Instead of getting the actual screen color, encode a second bitmap with a single byte per pixel with values designating each region (up to 256). Load those "IDs" into a 2D array. With each click/move:

CurrentRegionID = Regions[x][y];

In some ways, the same as getting the screen color, but without locking, transfer issues, etc. Also, the "ID map" could be lower res than your real map, depending on how accurate you want to be.

Extra credit: compress the IDmap with a lossless compression (RLE, LZW, etc.) and write an algorithm that intelligently extracts the correct ID. Less memory, but slower.

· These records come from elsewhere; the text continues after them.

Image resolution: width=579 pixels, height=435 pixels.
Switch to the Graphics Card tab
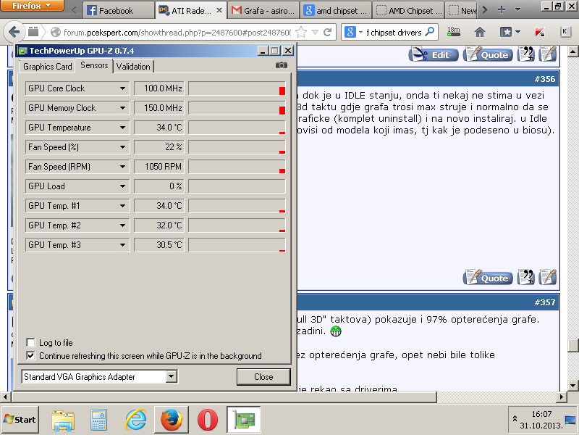(47, 66)
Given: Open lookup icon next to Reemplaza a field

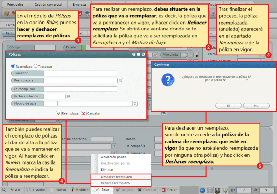Looking at the screenshot, I should (x=120, y=81).
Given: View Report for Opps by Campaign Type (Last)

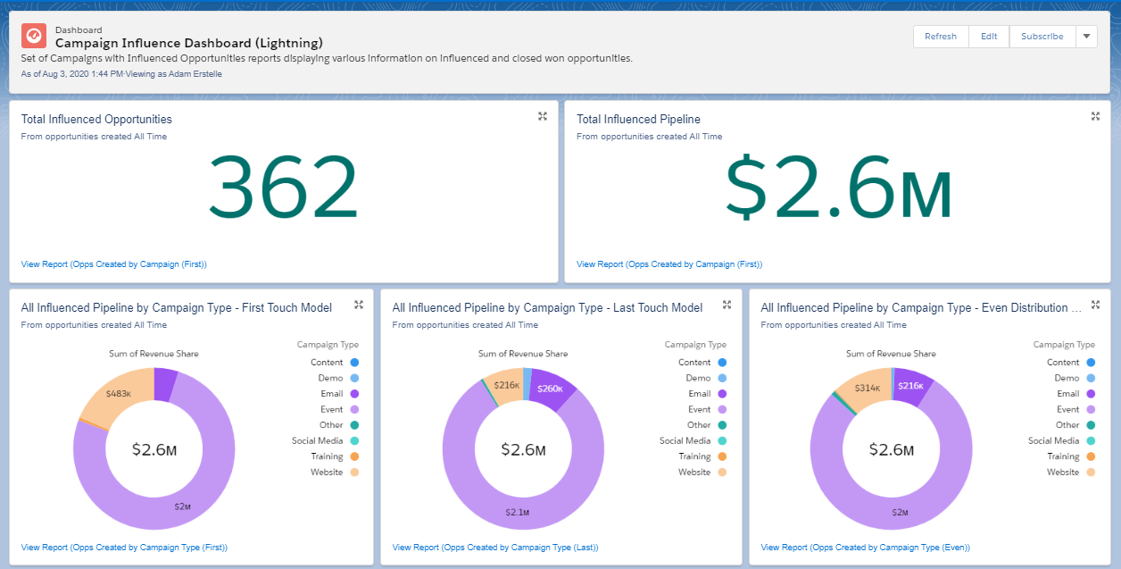Looking at the screenshot, I should (495, 548).
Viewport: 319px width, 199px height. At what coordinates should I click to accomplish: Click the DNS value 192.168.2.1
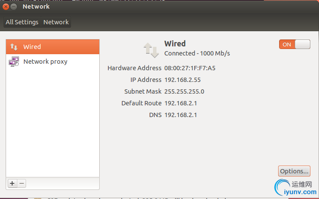181,115
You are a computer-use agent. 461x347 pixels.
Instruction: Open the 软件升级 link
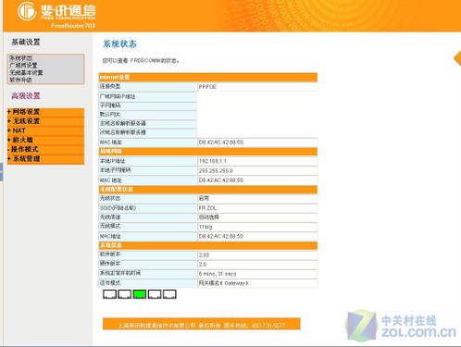[x=20, y=80]
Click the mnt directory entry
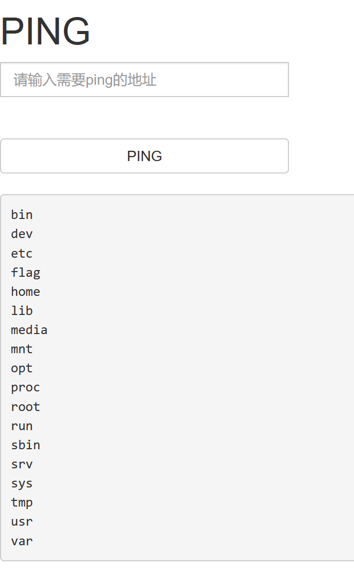The height and width of the screenshot is (584, 354). coord(22,349)
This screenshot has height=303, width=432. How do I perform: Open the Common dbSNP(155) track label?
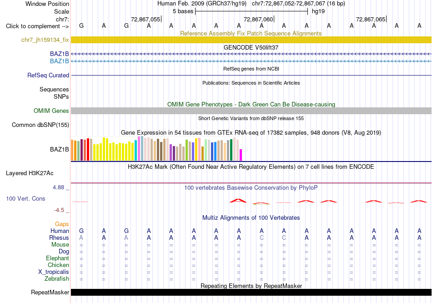pyautogui.click(x=40, y=125)
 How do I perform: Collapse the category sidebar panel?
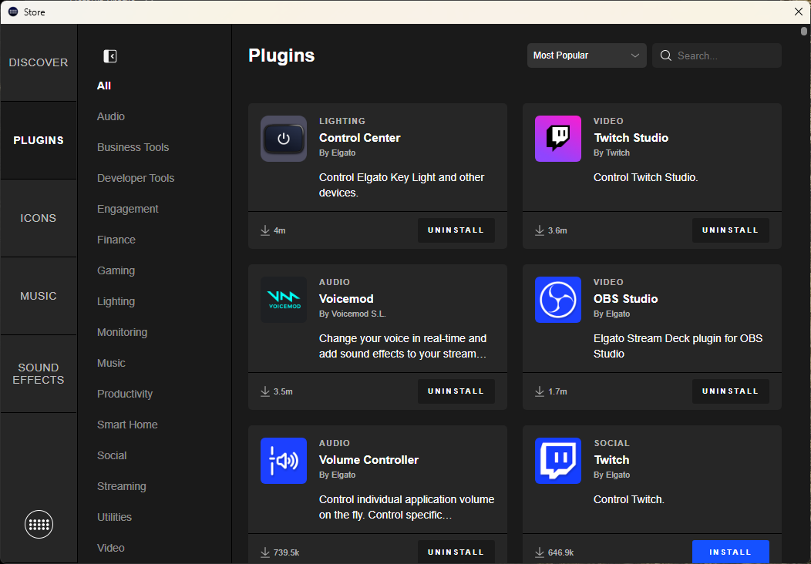(x=110, y=56)
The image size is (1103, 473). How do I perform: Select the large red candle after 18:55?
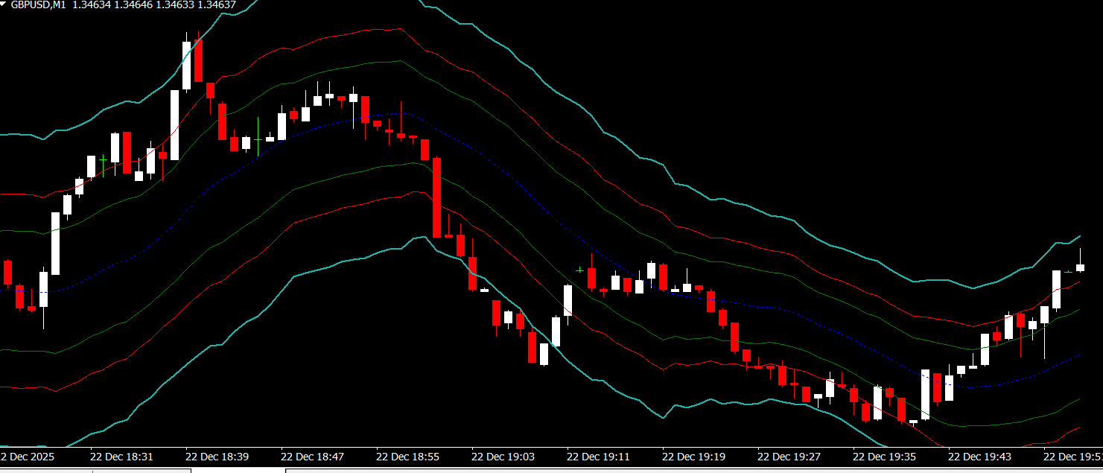click(436, 197)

Author, "Real Time Rendering Tricks and Techniques in DirectX", "Focus on Curves and Surfaces"
Author, "Real Time Rendering Tricks and Techniques in DirectX", "Focus on Curves and Surfaces", A third book on advanced lighting and materials
Hey thats a neat idea! thx guys. I''m still looking for any ideas on how to be able to recolor specific regions on the map.
Any suggestions?

-Paul-
You could draw each country as an individual sprite, using alpha to mask off the shape. Once you get that in place, you can easily change the colors with changes to the texturefactor and the correct stage states. Think of the texture as a mask and the texture factor as the actual color. Alternately, you could apply two textures - a 1x1 texture for color and a larger texture for masking.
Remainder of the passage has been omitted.